Kung Pow: Enter The Fist

We laughed at this piece of cinematic history in the making, it was brilliant and one of the most entertaining things to be seen on the cinema screen in quite some time. The packed audience with me were also in a state of mass hysteria and they too had been surprised at the continuously funny images being played out to us. Then, much to our disgust, the trailer for Kung Pow: Enter The Fist finished after a lengthy 2 minutes and we settled down to watch the film we actually paid to see.

This is probably the best way to watch Kung Pow: Enter The Fist, as it contains every single funny moment in the entire 84 minutes of the actual film. The rest of the film is total garbage, stick to the 2.38% of the film shown in the trailer and leave it at that. DO NOT WATCH THE WHOLE FILM NO MATTER HOW ENTERTAINING THE TRAILER LOOKS!! Otherwise you will become a sad and disillusioned little monkey too.

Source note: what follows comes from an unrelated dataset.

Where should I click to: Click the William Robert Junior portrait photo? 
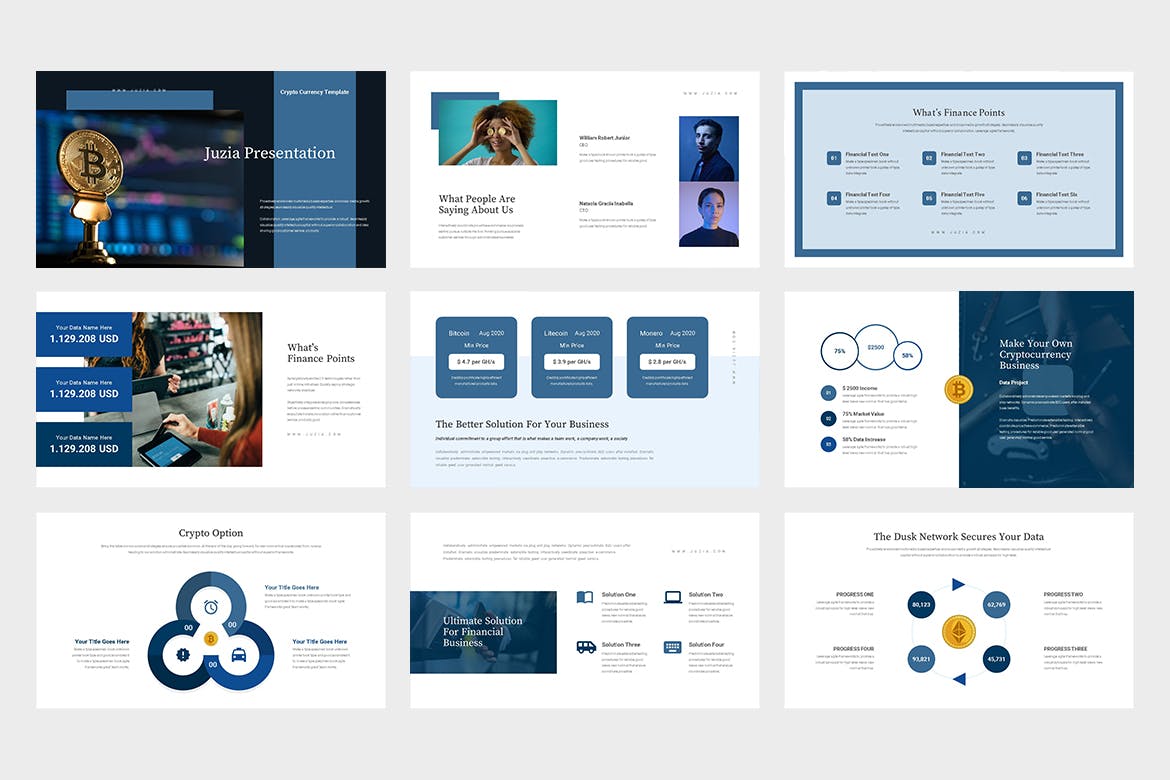point(708,149)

Steve Oedekerk, obviously inspired by Woody Allen's What's Up Tiger Lily?, took it upon himself to get hold of the1977 kung fu film Tiger And Crane Fist, re-dub the voices and digitally insert himself into the film. The premise is excellent but fails completely due to the fundamental lack of understanding of comedy by Oedekerk.

There is a plot lurking in the dark, which consists of the Chosen One (Oedekerk) trying to avenge the murder of his parents by the hand of Master Pain (or Betty as he likes to be called). That's it. No really, that's it (don't you just hate one line plot reviews?). Along the way he meets kung fu masters, a strange single-mammarried woman, fart jokes and a very weird face on a tongue. As the trailer shows there is also a kung fu cow - with yet another strained parody of the Matrix and the 'its-only-funny-once' out of lip-synch dubbing. In fact almost every joke is taken beyond the realm of humour and into the abysmal hell of being over-done. Even kung fu fans like myself will find this tripe a lazy and an extremely witless insult to the whole genre. The erratic dubbing and confusing subtitles were unintentional in the 1970's kung fu film which made it funny back then, so try to parody those films is impossible to do, as Oedekerk has illustrated.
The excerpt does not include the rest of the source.